Still, I haven’t got the faintest idea of what happened. Since the problem arose after I’d run MacKeeper for the first time in two years – of course, I had to update to the current version – I figured that it had somehow trashed those files. It’s a compelling conclusion.

But that doesn’t make it correct. Correlation isn’t causation. I know that I ran MacKeeper yesterday evening. I’m not sure that I didn’t open any dot-docs afterward and simply forgot about them. Perhaps MacKeeper had nothing to do with. Maybe MSWord was just being more ornery than usual.

Furthermore, MacKeeper isn’t the only new thing that hit my machine yesterday. I also installed Adobe Bridge and edited a photo in Photoshop – something I hadn’t done on this machine. Photoshop crashed during use. Maybe Photoshop did whatever it was that bugged my machine.

Why that should have resulted in problems with dot-docs, who knows?

Who knows?

* * * * *

And yet we have a bunch of smart and imaginative people believing that one day a superintelligent computer is going to emerge out of the infosphere and declare itself to be Master of the Universe as We Know It. The fact is I don’t even know what “superintelligent” means and, as far as I can tell, neither do the Singularitarians.

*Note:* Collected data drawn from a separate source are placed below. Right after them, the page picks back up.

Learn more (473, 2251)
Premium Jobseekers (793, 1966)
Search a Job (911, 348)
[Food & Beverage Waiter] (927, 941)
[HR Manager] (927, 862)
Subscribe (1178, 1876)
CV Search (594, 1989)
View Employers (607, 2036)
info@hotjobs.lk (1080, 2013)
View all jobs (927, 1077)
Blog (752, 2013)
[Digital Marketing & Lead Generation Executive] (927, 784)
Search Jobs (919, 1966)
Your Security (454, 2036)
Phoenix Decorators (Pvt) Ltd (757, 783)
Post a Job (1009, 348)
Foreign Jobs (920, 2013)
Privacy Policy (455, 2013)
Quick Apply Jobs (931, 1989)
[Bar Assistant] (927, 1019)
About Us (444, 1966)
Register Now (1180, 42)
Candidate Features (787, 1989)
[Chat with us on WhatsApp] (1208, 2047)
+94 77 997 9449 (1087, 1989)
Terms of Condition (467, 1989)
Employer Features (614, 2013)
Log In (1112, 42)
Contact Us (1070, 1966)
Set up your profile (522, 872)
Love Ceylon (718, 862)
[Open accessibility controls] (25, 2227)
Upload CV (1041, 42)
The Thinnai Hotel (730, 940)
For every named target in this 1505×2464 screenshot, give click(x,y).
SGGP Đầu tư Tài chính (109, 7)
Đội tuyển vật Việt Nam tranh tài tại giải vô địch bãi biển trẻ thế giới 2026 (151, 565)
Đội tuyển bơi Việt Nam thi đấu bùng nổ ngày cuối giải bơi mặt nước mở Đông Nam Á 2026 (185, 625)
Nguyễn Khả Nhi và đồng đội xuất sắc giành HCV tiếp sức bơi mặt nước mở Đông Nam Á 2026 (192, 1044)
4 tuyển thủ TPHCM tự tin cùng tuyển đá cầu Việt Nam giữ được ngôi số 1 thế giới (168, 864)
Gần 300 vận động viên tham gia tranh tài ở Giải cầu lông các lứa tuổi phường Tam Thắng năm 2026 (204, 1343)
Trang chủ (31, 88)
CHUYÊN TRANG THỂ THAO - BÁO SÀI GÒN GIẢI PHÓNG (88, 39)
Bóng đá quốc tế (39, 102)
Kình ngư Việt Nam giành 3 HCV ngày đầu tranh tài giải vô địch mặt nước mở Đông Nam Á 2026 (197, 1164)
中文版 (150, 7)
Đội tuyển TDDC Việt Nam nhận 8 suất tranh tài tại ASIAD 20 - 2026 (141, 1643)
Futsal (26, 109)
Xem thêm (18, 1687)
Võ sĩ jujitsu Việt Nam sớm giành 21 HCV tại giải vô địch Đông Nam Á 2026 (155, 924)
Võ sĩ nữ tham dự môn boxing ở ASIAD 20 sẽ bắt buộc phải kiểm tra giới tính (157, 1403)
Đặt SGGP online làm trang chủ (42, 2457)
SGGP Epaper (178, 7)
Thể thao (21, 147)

Yeah, “superintelligent” means more intelligent than us. But that’s not a meaningful guide to designing and building software. Arguments and speculation about superintelligent machines are, if not a complete waste of time and intellect, just miscategorized science fiction.

* * * * *

Plain old dumb software that’s not buggy, now THAT would be an advance of major proportions. Maybe even a singularity, that is, maybe that would usher in a world so different from the present world that we can’t imagine what it would be like. Whatever the concepts and practices that allow us to eliminate software bugs, they’re going to have other consequences, perhaps even outside computing.

Think about it, a world of bug-free software. And that’s but one aspect of the Brave New World that’s going to emerge from beneath out feet within a century or so.


“The interests of humanity may change, the present curiosities in science may cease, and entirely different things may occupy the human mind in the future.” One conversation centered on the ever accelerating progress of technology and changes in the mode of human life, which gives the appearance of approaching some essential singularity in the history of the race beyond which human affairs, as we know them, could not continue.



–Stanislaw Ulam, from a tribute to John von Neumann

1 comment:

  1. Glad your dot-docs are still dotting the i's and crossing the t's.